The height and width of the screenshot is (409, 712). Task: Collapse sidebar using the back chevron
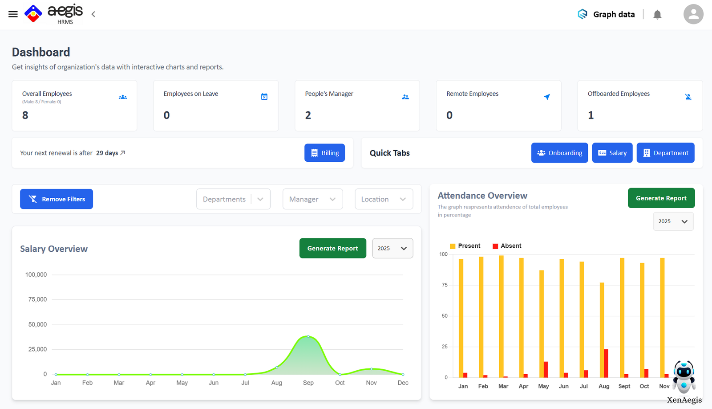click(x=93, y=14)
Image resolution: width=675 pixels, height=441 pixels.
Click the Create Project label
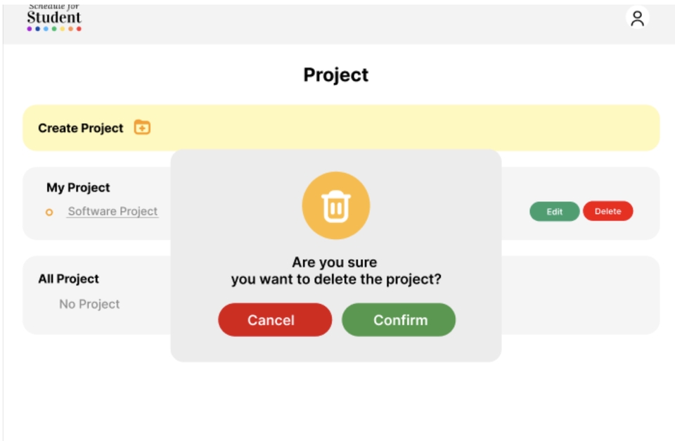point(80,128)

::::

- _Work to complete_:
Copy every one of the records above word for word, leaving out the pictures.

- _Solution_:
The height and width of the screenshot is (409, 712). Task: Collapse sidebar using the back chevron
click(x=93, y=14)
Image resolution: width=675 pixels, height=441 pixels.
Click the Create Project label
point(80,128)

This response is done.